**Excerto do texto:**
* * *
Exposição Querubim Lapa: Pintura e cerâmica
O percurso expositivo começa no piso 0, reportando o período de 1946 a 1959.
Tendo começado a pintar em 1945, Querubim Lapa afirma-se neorrealista, ainda estudante, e realiza desenhos e pinturas que modernizam a tradição realista. A vida precária e ambulante das subcamadas sociais, a pausa do trabalho explorado, muitas vezes ligada à vida do mar, e a condição da mulher, adquirem todo o protagonismo, implicando um trabalho de resistência à ditadura de Salazar.
No curso da década de 1950, dá-se uma inflexão na pintura do artista. Os temas sociais permanecem, agora mediados por um lirismo que favorece a abertura de cor e a volumetrização acentuada das formas, que tendem a abstratizar-se e a admitir formulações surrealizantes. A figura humana torna-se hierática e a pintura ganha valor escultórico.
* * *
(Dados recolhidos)
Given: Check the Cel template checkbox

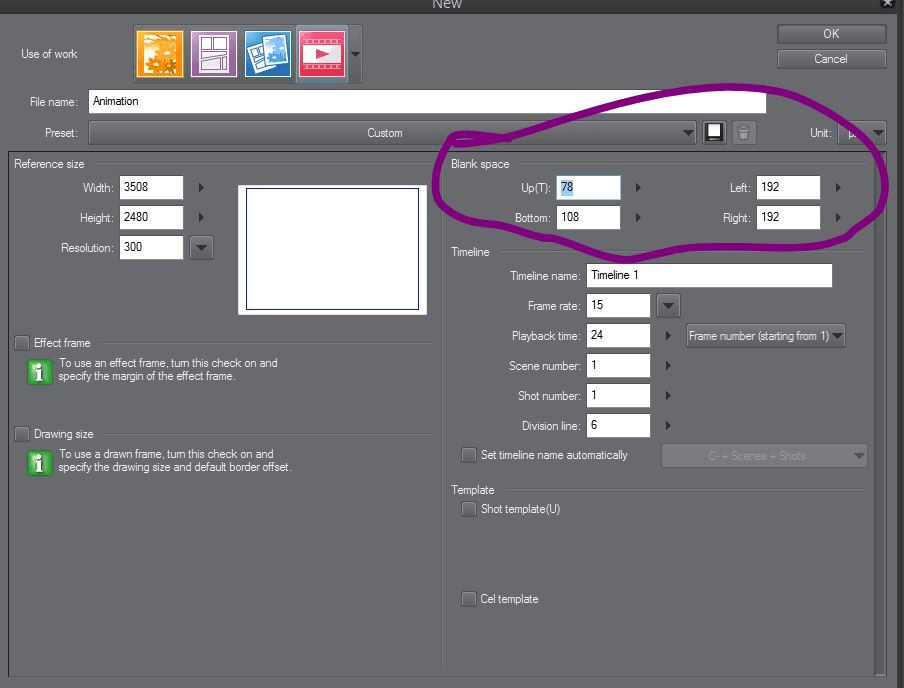Looking at the screenshot, I should 469,599.
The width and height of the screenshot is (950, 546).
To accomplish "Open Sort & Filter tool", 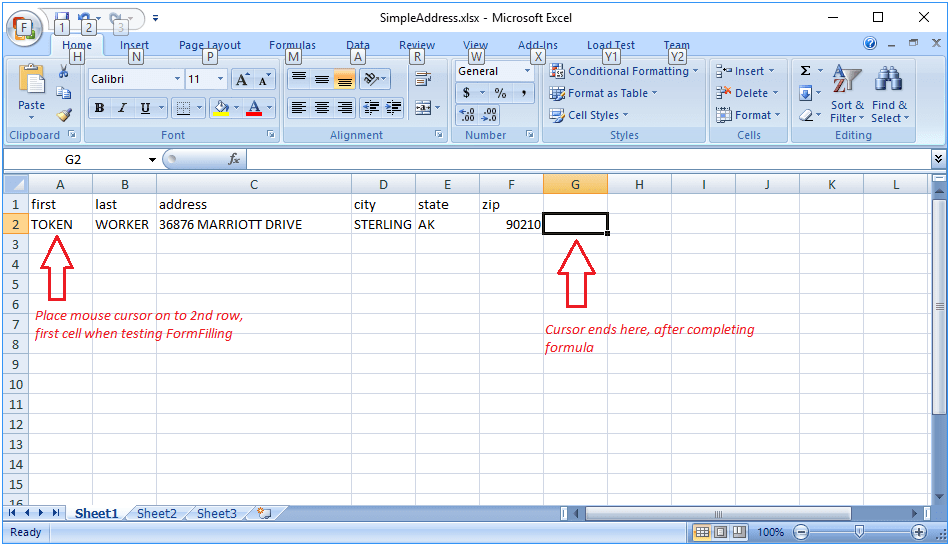I will pos(847,94).
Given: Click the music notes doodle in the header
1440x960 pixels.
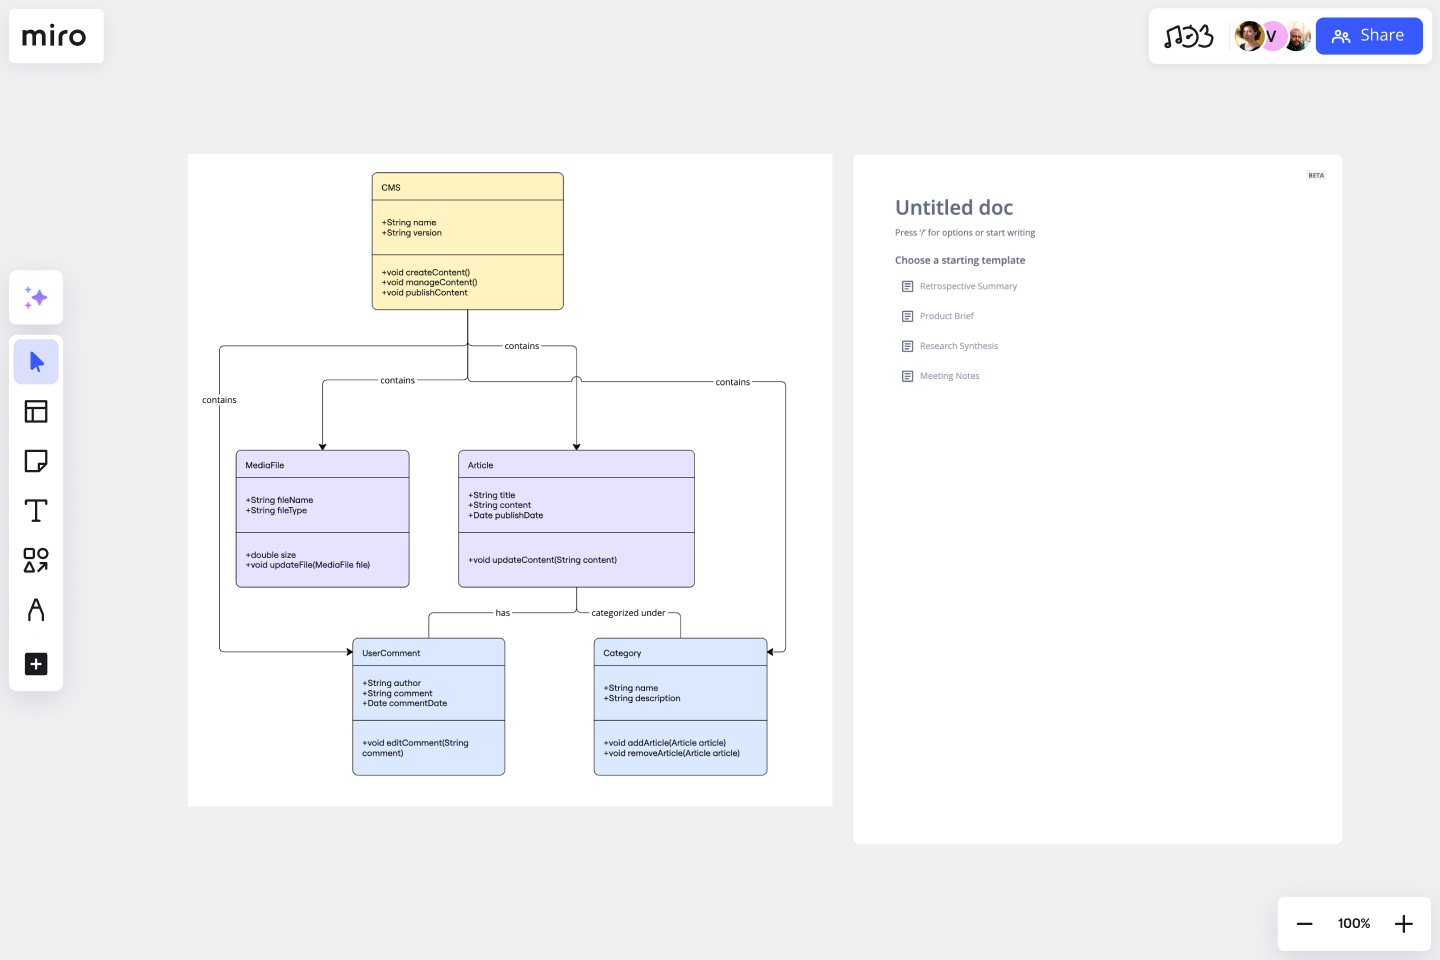Looking at the screenshot, I should pos(1188,35).
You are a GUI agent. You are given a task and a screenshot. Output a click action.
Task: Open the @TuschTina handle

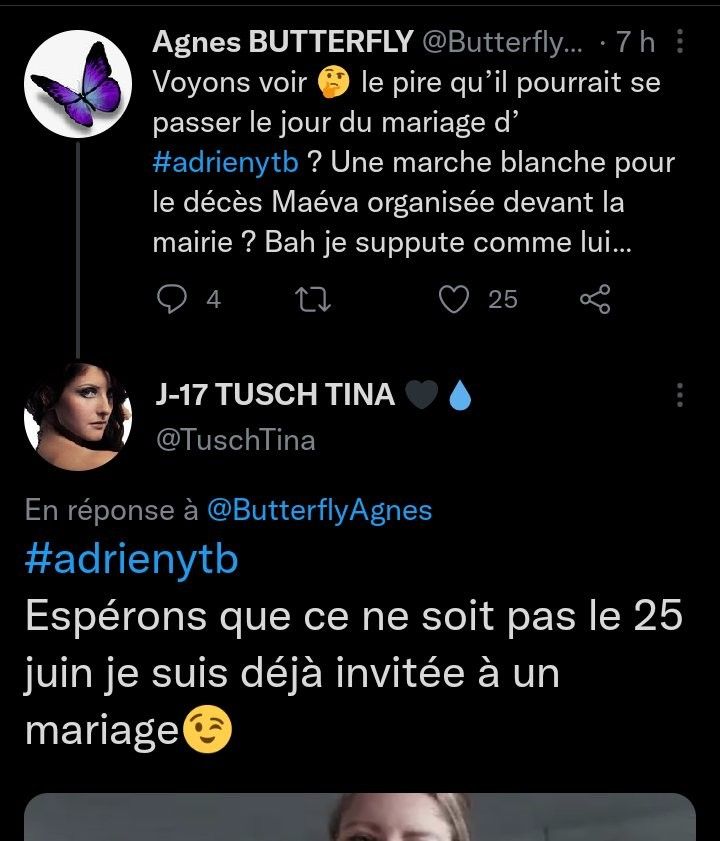234,439
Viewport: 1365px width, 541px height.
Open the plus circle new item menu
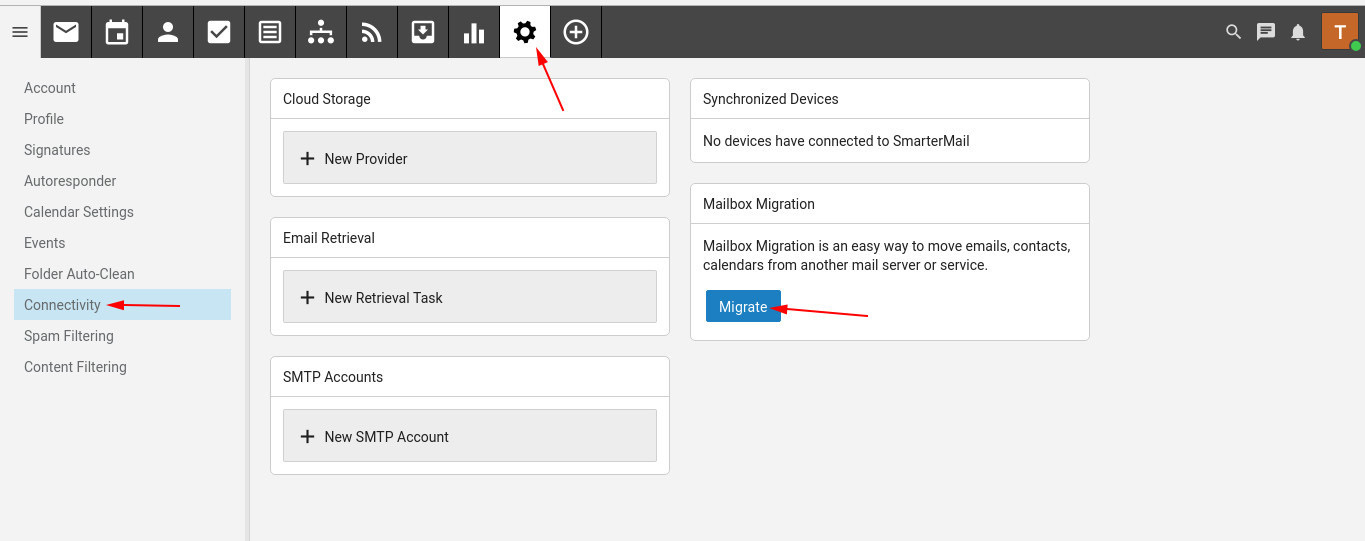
* * *
**Objetivo do exercício:**
Segundo o texto sobre a exposição, em que ano Querubim Lapa começou a pintar? As linhas não têm qualquer relação com o texto sobre a exposição.

**Espaço de resposta:**
Em 1945.